> [Job]
Write out every line of the records below as a numbered list, skipping any blank lines and leaving out the pictures.

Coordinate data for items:
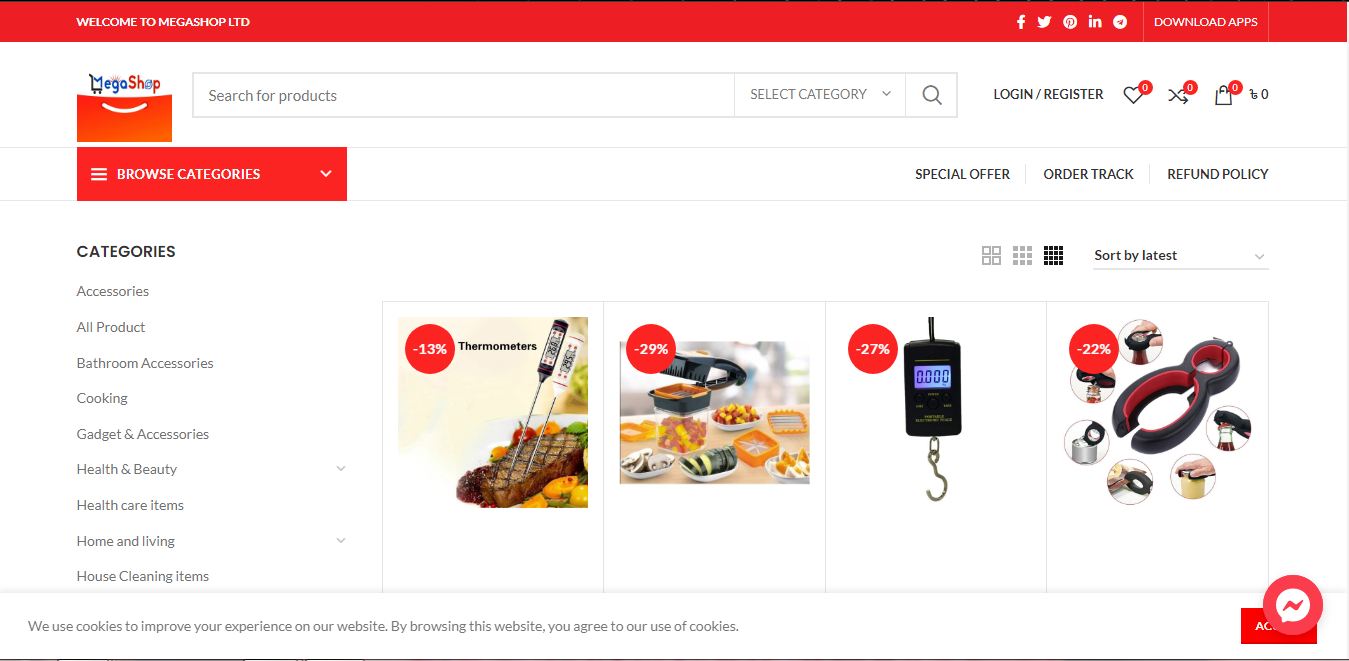Open the wishlist heart icon
This screenshot has width=1349, height=661.
pyautogui.click(x=1133, y=95)
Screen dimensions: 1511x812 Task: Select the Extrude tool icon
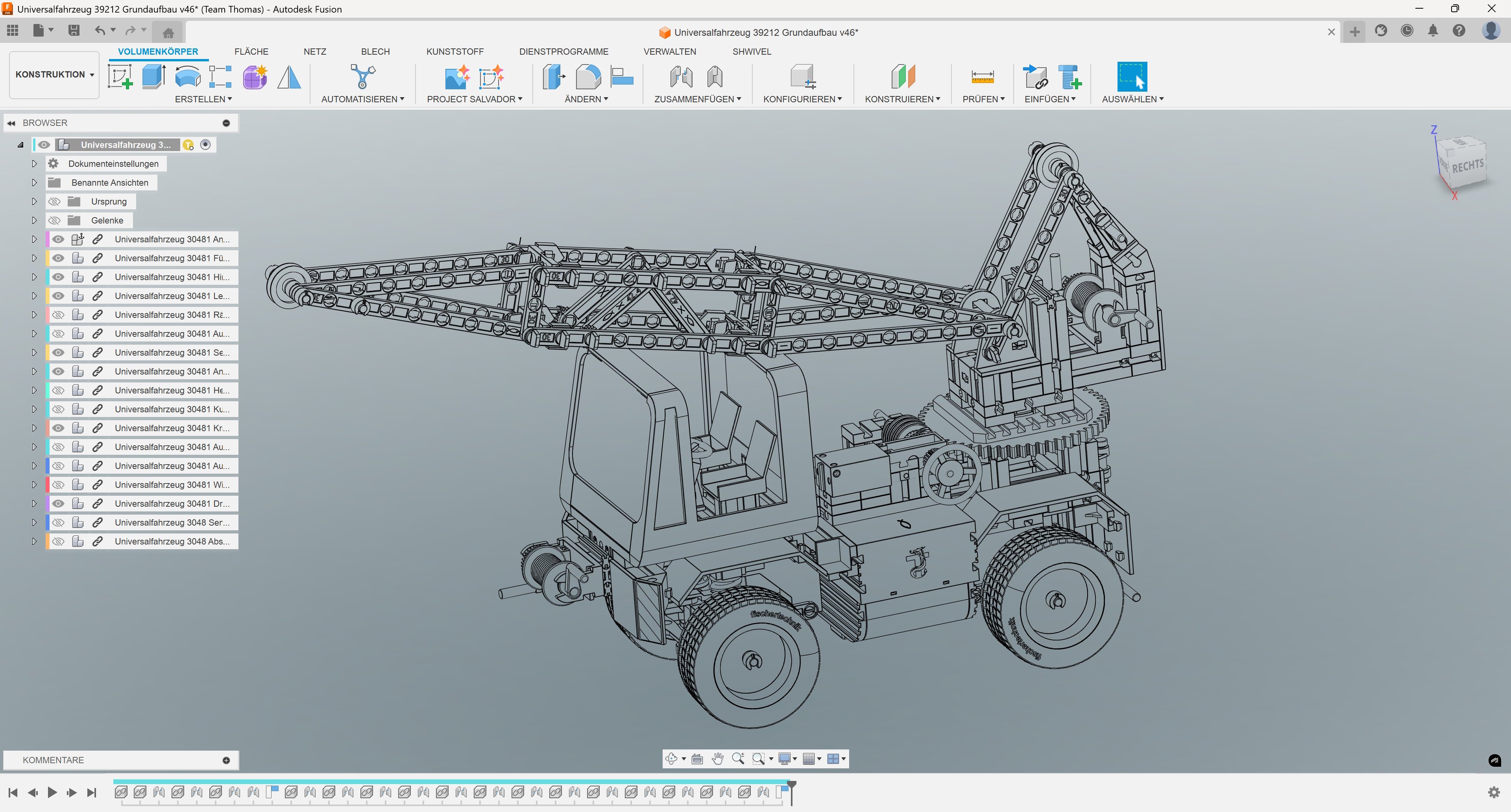point(154,77)
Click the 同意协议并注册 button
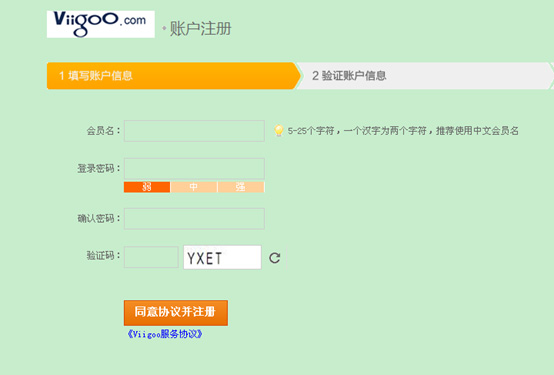The width and height of the screenshot is (554, 375). tap(176, 313)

> [Written answer]
1. Open the wishlist heart icon
2. This screenshot has width=1349, height=661.
3. pyautogui.click(x=1133, y=95)
4. Screen dimensions: 1511x812 Task: Select the Extrude tool icon
5. point(154,77)
6. Click the 同意协议并注册 button
7. The width and height of the screenshot is (554, 375). tap(176, 313)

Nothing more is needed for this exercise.